Datasets and metric. We form a dataset composed of 40 challenging videos from SVW [52] and 15 videos from UCF101 [53], termed “quantitative dataset”. SVW is an extremely unconstrained dataset including videos of amateurs practicing sports, and is also captured by amateurs via smartphone. In addition, we form another “qualitative dataset” with 200 unlabeled videos from SVW, in challenging categories of boxing, diving, and hockey.

To compare GMC over different temporal distances of frames, for each video of length M frames in the quantitative dataset, we manually align all 10 possible pairs from the 5-frame set, $\mathbb {F}=\{ 1, 0.25M, 0.5M, 0.75M, M\}$, as long as they are overlapping, and specify the background regions. For this, a GUI is developed for a labeler to match 4 points on each frame pair, and fine tune them up to a half-pixel accuracy, until the background difference is minimized. Then, the labeler selects the foreground regions which subsequently identify the background region. Similar to [10], we quantify the consistency of two warped frames $\mathbf {I}^{(i)}(\mathbf {p}_i)$ and $\mathbf {I}^{(j)}(\mathbf {p}_j)$ (0 to 1 grayscale pixels) via the background region error (BRE),

$$\begin{aligned} \text{ BRE }(i,j) = \frac{1}{||\mathbf {M_B}||_1}{||| (\mathbf {I}^{(i)}(\mathbf {p}_i)-\mathbf {I}^{(j)}(\mathbf {p}_j)) |\odot \mathbf {M_B} ||_1}, \end{aligned}$$

(11)

where $\odot $ is element-wise multiplication and $\mathbf {M_B}$ is the background mask for the intersection of two warped frames.

Table 1. Comparison of GMC algorithms on quantitative dataset (*GT: Ground truth, BF: Backward-Forward, B: Backward).

Full size table

Quantitative evaluation.

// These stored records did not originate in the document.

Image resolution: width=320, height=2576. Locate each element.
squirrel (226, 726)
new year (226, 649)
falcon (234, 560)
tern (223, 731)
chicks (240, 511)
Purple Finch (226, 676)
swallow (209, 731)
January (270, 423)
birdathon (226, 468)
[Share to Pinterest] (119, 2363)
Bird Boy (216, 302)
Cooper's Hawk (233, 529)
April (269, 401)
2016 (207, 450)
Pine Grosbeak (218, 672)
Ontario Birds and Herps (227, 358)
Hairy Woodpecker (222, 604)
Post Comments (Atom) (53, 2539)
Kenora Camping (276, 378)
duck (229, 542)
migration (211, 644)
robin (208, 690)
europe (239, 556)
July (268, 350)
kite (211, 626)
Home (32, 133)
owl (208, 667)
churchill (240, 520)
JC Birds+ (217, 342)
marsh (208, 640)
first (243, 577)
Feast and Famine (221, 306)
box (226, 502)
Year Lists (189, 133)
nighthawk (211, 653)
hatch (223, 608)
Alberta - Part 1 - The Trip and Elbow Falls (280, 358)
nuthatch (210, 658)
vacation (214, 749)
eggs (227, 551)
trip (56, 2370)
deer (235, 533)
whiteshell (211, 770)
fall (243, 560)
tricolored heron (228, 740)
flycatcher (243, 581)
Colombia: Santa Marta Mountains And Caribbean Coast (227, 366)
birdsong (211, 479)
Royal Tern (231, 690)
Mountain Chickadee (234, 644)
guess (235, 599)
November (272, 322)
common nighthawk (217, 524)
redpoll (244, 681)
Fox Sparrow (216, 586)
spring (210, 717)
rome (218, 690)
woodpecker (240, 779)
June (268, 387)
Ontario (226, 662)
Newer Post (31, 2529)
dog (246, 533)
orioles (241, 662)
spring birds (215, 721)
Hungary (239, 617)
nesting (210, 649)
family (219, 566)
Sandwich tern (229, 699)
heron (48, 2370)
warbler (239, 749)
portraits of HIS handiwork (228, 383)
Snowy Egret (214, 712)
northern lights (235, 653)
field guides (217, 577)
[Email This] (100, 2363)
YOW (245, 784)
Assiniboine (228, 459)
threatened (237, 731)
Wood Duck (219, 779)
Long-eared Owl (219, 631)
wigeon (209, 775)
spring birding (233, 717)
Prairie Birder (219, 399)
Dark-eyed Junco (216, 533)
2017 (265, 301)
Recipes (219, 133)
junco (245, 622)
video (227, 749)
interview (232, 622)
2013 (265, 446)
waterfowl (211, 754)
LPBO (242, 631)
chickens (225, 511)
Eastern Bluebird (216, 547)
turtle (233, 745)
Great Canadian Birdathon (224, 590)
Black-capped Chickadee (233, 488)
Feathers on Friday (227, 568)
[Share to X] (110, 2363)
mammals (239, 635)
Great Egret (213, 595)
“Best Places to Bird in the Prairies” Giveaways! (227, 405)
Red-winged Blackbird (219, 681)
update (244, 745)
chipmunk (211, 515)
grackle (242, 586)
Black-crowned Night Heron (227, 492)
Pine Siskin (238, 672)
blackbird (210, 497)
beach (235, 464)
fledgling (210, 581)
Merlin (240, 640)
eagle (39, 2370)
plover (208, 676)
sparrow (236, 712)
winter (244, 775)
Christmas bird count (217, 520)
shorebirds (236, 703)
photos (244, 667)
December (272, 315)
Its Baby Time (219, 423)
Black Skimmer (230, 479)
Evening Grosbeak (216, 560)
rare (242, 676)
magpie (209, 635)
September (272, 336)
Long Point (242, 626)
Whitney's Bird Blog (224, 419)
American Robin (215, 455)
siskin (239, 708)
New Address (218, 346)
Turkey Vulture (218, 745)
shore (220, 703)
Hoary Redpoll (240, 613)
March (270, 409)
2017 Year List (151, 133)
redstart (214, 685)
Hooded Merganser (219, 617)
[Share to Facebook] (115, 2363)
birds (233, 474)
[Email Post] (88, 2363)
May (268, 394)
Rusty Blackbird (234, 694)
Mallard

Average of BRE over all the temporal frames pairs is shown in Table 1. TRGMC outperform all the baseline methods with considerable margin. The backward-forward (BF) scheme has a slightly better accuracy than the backward (B) scheme, and is also more stable based on our visual observation. Thus, we use BF as the default scheme for TRGMC.

To illustrate how the accumulation of errors over time affects the final error, Fig. 6 summarizes the average error versus the time difference between the frames in $\mathbb {F}$. This shows that TRGMC error is almost constant over a wide temporal distance between the frames. Thus, even if a frame is not aligned accurately, the error is not propagating to all the frames after that. However, in sequential GMC, the error increases as the time difference increases.

Qualitative evaluation. While quantitative results are comprehensive, the number of videos is limited by the labeling cost. Thus, we further compare TRGMC and the best performing baseline, RGMC, on the larger qualitative dataset. The resultant motion panoramas were visually investigated and categorized into three cases: good, shaking, and failed (i.e., considerable background discontinuity). The comparison in Table 2 again shows the superiority of TRGMC.

Figure 7 shows the links of a sample video processed by TRGMC, and the average frames, before and after processing. Initialization module is disable for generating this figure to better illustrate how well the spatial coordinate of the keypoints are aligned, resulting in links parallel to the $t-$ axis. Figure 8 shows a composite image formed by overlaying the last frame (or a far apart frame with enough overlap) on frame 1 for several videos, after TRGMC. In the overlap region, difference between the two frames is shown, to demonstrate how well the background region matches for the frames with large temporal distances.

Computational efficiency. Table 1 also presents the average time for processing one frame for each method, on a PC with an Intel i5-3470@3.2 GHz CPU, and 8 GB RAM. While obtaining considerably better accuracy than HEASK or RGMC, TRGMC is on average 15 times faster than HEASK and 7 times faster than RGMC. MLESAC is $\sim $ $3$ times faster than TRGMC, but with twice the error. For TRGMC, the backward scheme is $50\,\%$ faster than forward-backward, since it has approximately half the links of BF.

Accuracy vs. efficiency trade-off. Figure 9 presents the error and efficiency results for a set of 5 videos versus the keyframe selection step, $\varDelta f$. For this set, the ground truth error is 0.049. As a sweet spot in the error and efficiency trade-off, we use $\varDelta f=10$ for TRGMC. This figure also justifies the two stage processing scheme in TRGMC, as processing frames at a low selection step $\varDelta f$, is costly in terms of efficiency, but only improves the accuracy slightly.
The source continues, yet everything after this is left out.